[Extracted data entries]
-.-.-
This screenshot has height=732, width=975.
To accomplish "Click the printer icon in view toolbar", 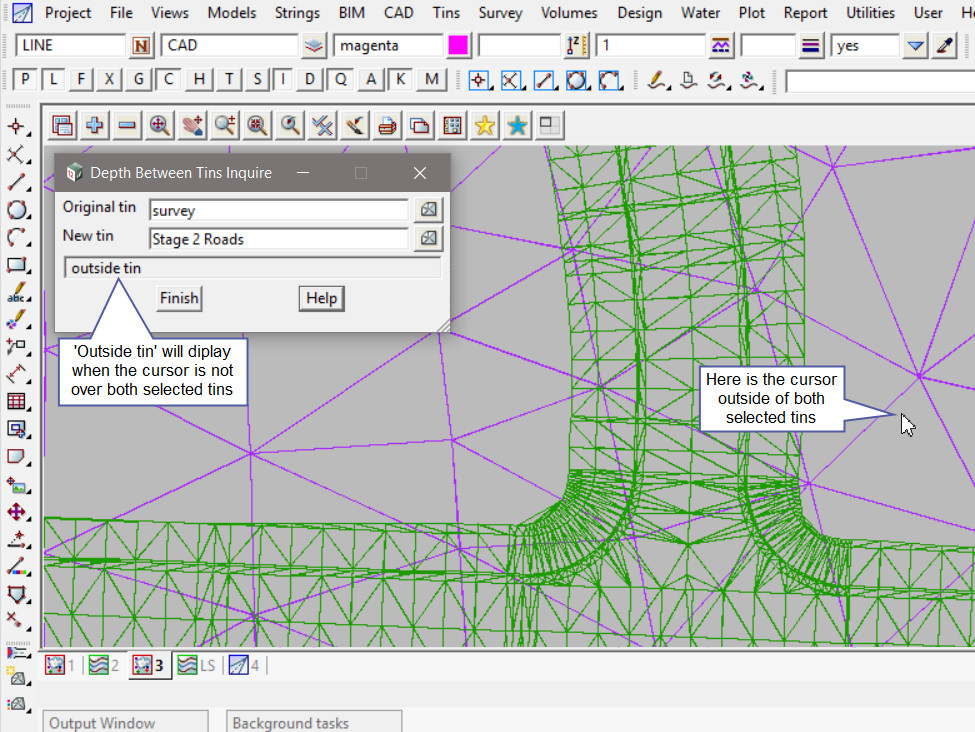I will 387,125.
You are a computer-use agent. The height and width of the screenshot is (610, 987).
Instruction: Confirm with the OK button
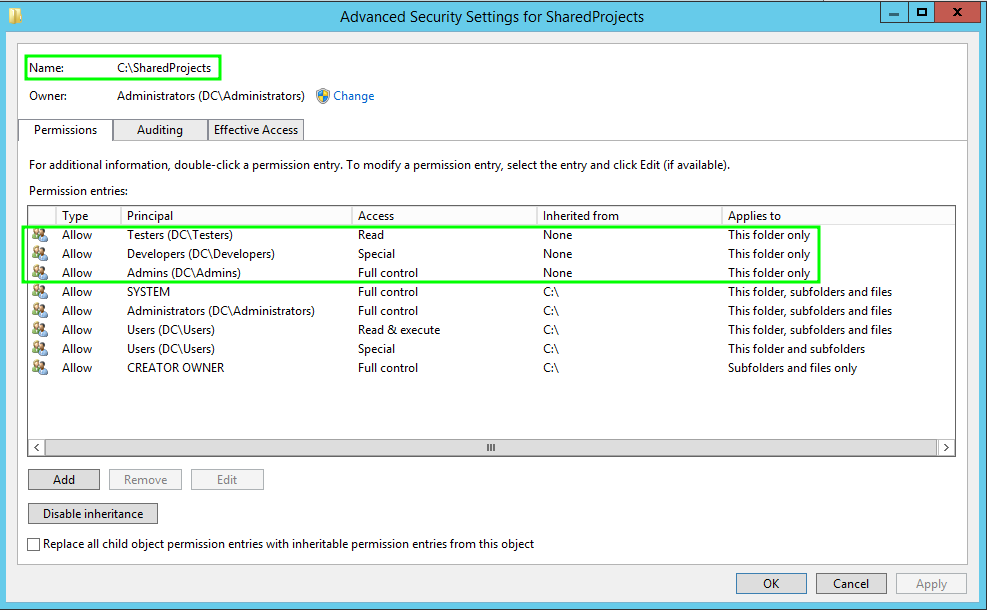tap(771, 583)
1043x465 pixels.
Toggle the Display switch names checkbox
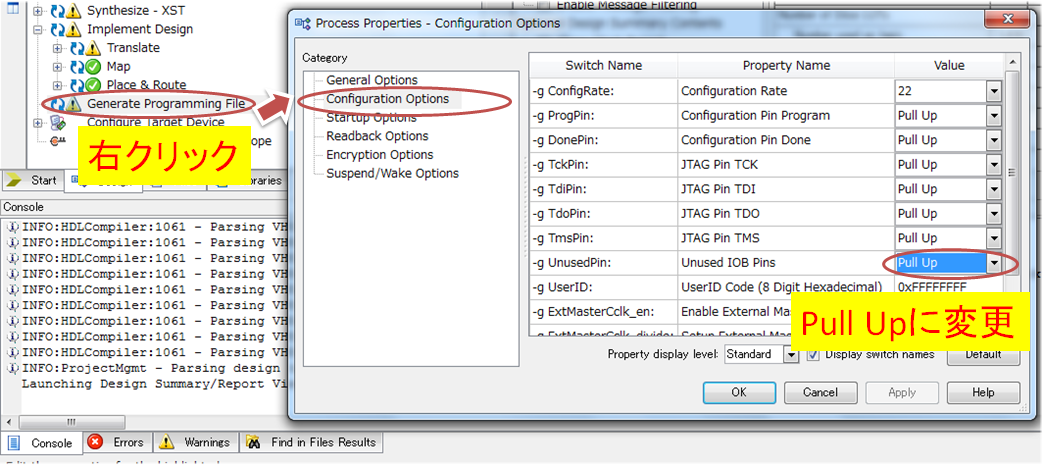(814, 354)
-.-.-
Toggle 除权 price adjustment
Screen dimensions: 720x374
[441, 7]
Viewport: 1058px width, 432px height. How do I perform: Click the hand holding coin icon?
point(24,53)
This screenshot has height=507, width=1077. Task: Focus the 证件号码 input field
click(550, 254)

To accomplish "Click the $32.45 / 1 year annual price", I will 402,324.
-.-.-
## TRY IT
The lines above that include "price" should each be listed.

## REPLY
Toggle 除权 price adjustment
To accomplish "Click the $32.45 / 1 year annual price", I will 402,324.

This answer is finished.